We will be running the 10K, part of the New Forest marathon on 14th September 2025 for Brice and to spread awareness.

Brice was born in June 2024, a beautiful, strong blue eyed boy. Brice joined his family loved, as a little brother to his big sister Hope, and with many hopes and dreams for a long, thriving life for him.

Brice stopped putting on weight and after a few trips to the GP he was sent to the Paediatric assessment unit in December. Blood tests showed raised lactate and an MRI showed shadows on his brain. Along with regression of skills and weight loss the diagnosis for Mitochondrial disease began.

Brice spent most of the next 3 months and was diagnosed with Leighs syndrome. A few weeks later sadly passed away on March 2025, 5 days shy of being 9 months old.

The space he's left can never be filled and more needs to be done to stop this cruel disease breaking hearts and taking beautiful children before their time.

Please donate if you can to help us help The Lily foundation make a difference in his memory.

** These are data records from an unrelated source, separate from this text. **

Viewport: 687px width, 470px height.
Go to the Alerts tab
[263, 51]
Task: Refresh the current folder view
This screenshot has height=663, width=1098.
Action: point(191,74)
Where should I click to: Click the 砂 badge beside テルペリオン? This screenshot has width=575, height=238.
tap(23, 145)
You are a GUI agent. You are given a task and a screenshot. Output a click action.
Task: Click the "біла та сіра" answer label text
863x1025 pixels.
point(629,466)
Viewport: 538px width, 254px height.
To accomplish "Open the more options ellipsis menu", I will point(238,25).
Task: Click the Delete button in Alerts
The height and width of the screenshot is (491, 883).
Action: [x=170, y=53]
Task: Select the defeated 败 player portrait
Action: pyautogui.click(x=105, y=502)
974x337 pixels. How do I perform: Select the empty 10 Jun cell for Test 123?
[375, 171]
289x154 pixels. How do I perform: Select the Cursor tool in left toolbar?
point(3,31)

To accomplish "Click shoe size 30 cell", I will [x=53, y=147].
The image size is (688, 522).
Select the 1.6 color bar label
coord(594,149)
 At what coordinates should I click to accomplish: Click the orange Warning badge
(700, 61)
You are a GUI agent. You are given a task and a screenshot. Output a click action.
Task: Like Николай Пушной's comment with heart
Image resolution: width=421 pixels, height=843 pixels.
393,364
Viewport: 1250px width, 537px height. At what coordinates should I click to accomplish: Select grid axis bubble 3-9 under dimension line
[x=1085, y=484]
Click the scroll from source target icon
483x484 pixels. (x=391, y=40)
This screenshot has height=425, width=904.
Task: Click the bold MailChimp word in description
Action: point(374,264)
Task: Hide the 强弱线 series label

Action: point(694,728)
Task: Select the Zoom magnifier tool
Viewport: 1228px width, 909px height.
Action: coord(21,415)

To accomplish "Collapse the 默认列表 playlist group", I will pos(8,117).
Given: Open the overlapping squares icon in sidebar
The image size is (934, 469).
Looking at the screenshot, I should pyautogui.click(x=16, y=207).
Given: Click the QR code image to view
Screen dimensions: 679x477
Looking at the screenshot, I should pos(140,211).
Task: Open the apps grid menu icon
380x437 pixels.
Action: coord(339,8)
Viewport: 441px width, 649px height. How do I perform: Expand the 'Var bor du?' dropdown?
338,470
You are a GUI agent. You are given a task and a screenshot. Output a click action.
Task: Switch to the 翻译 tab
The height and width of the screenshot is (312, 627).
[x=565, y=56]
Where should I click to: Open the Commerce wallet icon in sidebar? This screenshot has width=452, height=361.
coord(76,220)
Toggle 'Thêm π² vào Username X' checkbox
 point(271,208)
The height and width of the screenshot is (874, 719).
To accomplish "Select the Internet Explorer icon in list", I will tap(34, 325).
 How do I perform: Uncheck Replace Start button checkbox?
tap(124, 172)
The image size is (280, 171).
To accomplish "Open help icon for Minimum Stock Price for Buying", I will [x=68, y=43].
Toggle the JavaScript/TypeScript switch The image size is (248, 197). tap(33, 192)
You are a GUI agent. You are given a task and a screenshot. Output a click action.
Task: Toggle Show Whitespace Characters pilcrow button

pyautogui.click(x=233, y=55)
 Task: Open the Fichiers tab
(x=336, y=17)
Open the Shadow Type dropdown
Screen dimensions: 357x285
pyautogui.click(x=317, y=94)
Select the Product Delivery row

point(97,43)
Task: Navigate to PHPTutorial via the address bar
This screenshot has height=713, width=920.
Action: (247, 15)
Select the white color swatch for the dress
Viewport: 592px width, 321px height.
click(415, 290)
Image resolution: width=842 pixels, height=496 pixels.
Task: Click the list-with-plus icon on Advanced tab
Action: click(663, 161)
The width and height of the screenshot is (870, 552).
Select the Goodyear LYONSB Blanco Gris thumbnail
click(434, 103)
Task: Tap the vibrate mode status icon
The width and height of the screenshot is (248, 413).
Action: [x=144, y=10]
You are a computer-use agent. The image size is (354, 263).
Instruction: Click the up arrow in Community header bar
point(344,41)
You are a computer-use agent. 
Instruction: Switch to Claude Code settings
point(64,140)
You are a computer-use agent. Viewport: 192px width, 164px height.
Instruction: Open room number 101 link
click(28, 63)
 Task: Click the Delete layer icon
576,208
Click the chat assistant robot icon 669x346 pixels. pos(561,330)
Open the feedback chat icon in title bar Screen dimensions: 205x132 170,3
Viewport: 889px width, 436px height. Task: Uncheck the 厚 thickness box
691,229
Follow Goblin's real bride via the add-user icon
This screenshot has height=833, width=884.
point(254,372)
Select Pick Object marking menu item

Every other day in the UK, a baby is born who may develop serious mitochondrial disease. The Lily Foundation was founded in 2007 by Liz Curtis in memory of her daughter Lily, who died from mito at just 8 months old. Finding little information or support to help her, Liz set out to provide answers for herself and others in her situation. The charity exists today to support affected patients and families, raise awareness of this little-known but incurable genetic condition and fund research into treatments and an eventual cure.